Wednesday, June 27, 2018

How Does This Happen?

...By their fruits you will know them. Do people pick grapes from thornbushes, or figs from thistles? Just so, every good tree bears good fruit, and a rotten tree bears bad fruit.  A good tree cannot bear bad fruit, nor can a rotten tree bear good fruit.  Every tree that does not bear good fruit will be cut down and thrown into the fire.  So by their fruits you will know them (Matthew 7:15-20).

Reading this passage in Matthew's Gospel struck me with a bit of incongruity.  I saw Matthew sitting at his tax-collector's table in the public market -- shamelessly cheating and overcharging people on their taxes, oppressing the poor for his own gain.  And I immediately thought of the rotten tree bearing bad fruit.  And yet, that is not the tree Jesus saw when he passed by.  He saw a tree that could be pruned and fertilized, a tree that could yet bear good fruit.
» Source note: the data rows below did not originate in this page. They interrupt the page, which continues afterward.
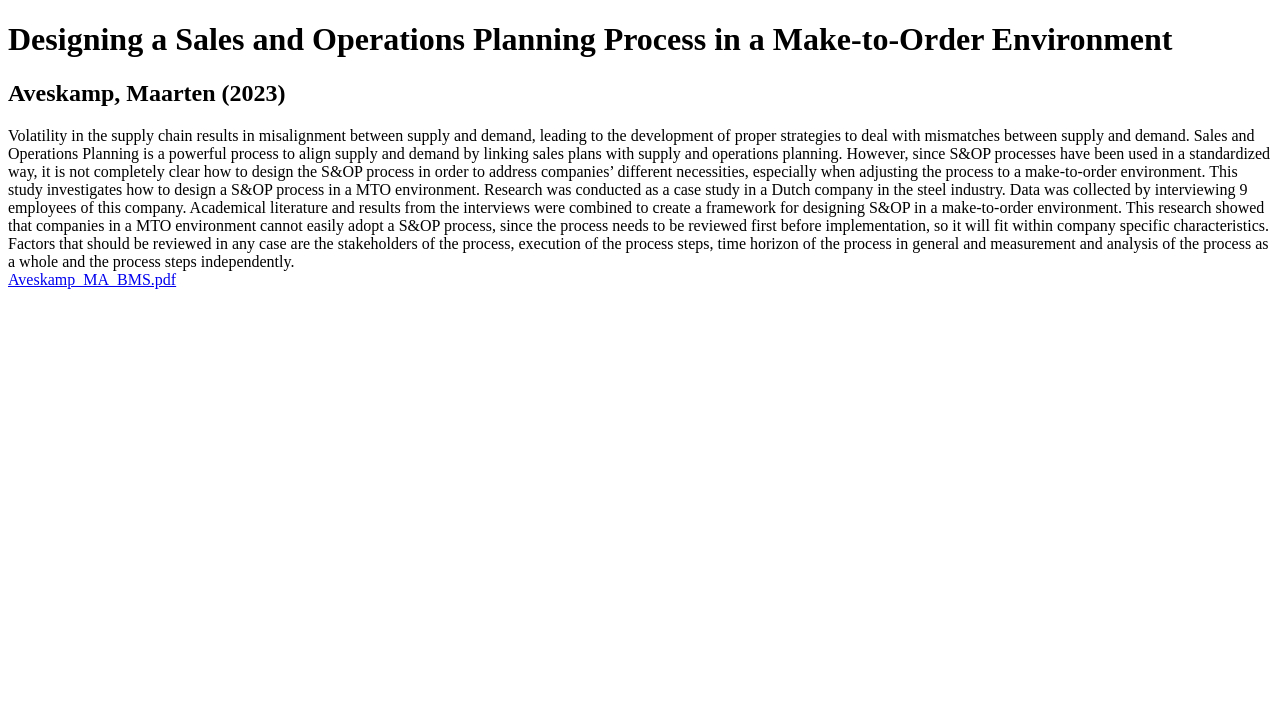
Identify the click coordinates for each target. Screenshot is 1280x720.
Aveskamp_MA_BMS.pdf (92, 279)
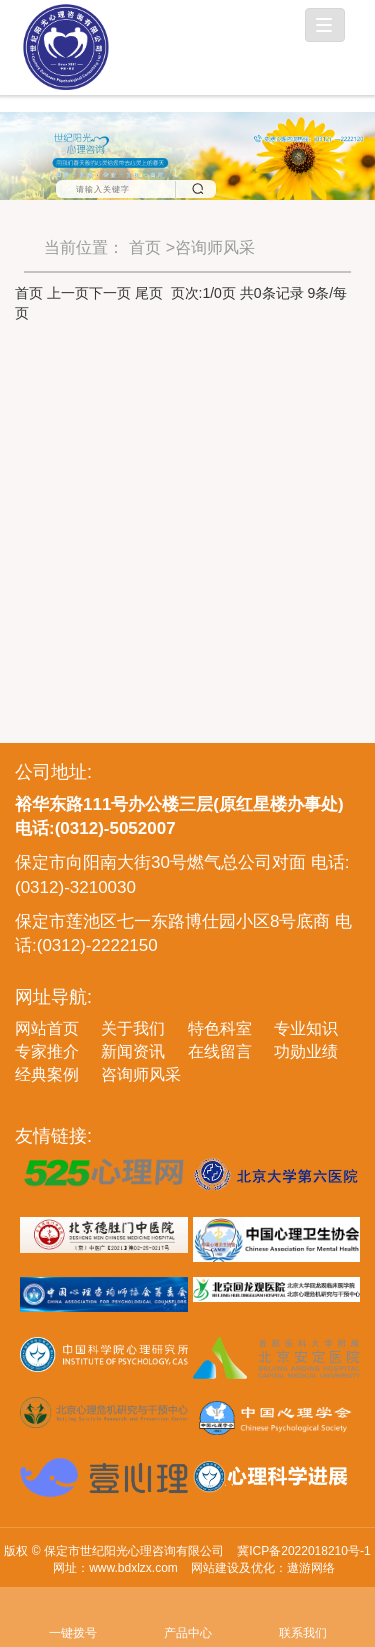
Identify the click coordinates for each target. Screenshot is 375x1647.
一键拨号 (72, 1605)
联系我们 (302, 1605)
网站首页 (47, 1028)
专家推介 (47, 1051)
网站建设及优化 (233, 1568)
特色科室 (220, 1028)
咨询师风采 (141, 1074)
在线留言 (220, 1051)
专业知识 (306, 1028)
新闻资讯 (133, 1051)
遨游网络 (311, 1568)
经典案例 (47, 1074)
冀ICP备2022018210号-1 (303, 1551)
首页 (145, 247)
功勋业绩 (306, 1051)
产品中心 (187, 1605)
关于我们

How does this happen, that someone producing evil fruit in this world can be born again as a good tree bearing good fruit, for it seems that's what it would take.  Jesus said to His disciples:  You did not choose Me, but I chose you to go and bear fruit-- fruit that will last.  And the way we bear fruit is to remain in Him, for His Word continually works in us to cleanse us from our own evil works:  You are already clean because of the Word I have spoken in you (Jn. 15:3).

We tend to think of Jesus' washing His disciples feet as purely symbolic, as an example of how we need to treat one another.  But the symbol conveys the reality that as we remain in Jesus, His Word constantly works in us to cleanse and purify us.  He is always washing our feet -- and our heads, hands, and souls.

I used to wonder what "fruit" I was producing -- sometimes I see very little at all.  And yet, Paul in the book of Galatians tells us what the fruit of the Spirit is:  love, joy, peace, patience, kindness, generosity, faithfulness, gentleness, and self-control.  Actually, though we cannot see these fruits, they are the very ones that will change the world around us.  I believe that these spiritual fruits will even make a difference in the physical environment around us.

In the 1940's, there was a Russian experiment to increase productivity on farms.  By adding perlite to the soil to retain moisture, they hoped that a greater yield of wheat would be the result.  The first trial indeed produced a significantly greater yield, but the second trial a year later, with a different group of scientists, produced no results at all.  The third year, the original team was sent to repeat their experiment, with the same results as the original trial.  The conclusion seemed to be that it was the people involved, not the perlite, the produced the results.  Indeed, gardeners do know the difference between a 'green thumb" and a "black" one seems to lie within the soul.

If this is true of the garden, how much more so of the spiritual environment in the home and workplace.  Perhaps the fruit of the spirit flowing out of those who remain in Christ changes the atmosphere in the world around us.  The good news is that we ourselves do not have to "produce" the fruit -- for who among us can actually produce peace, or love, or joy in ourselves?  If we could, we certainly would -- despite the claims of the meditation gurus who want us to lock ourselves in a closet and hum.

It is the Spirit of Jesus in us -- even in Matthew and those like him -- that produces the good fruit.  Mark 4 tells us that the farmer does not know how the seed produces fruit -- all by itself, he says, the soil produces grain, even while the farmer is sleeping.

Matthew walked with Jesus for 3 years, leaving behind his tax table and his own pursuits.  At the end of that time, he was baptized in the Holy Spirit, and his life yielded much fruit for the kingdom of heaven.  I wonder if we could leave behind our selfish pursuits and set out to dwell in the tent of the Lord for 3, 5, 15 years until He produces in us fruit for the kingdom of heaven.